Entries for locating words and elements:
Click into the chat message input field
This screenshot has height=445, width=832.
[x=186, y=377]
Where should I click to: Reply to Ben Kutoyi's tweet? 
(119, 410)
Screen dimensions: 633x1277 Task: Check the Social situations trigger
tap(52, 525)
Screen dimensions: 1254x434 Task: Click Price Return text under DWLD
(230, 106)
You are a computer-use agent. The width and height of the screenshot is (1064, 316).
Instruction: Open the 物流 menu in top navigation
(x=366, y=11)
==
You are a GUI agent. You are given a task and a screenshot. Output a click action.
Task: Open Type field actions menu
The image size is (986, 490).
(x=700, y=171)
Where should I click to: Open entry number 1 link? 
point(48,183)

Task instructions: Transcribe the records from the line with "Screen dimensions: 1254x434" up to and including the line with "(x=366, y=11)", reproducing each line without any change.

Reply:
Screen dimensions: 1254x434 Task: Click Price Return text under DWLD
(230, 106)
You are a computer-use agent. The width and height of the screenshot is (1064, 316).
Instruction: Open the 物流 menu in top navigation
(x=366, y=11)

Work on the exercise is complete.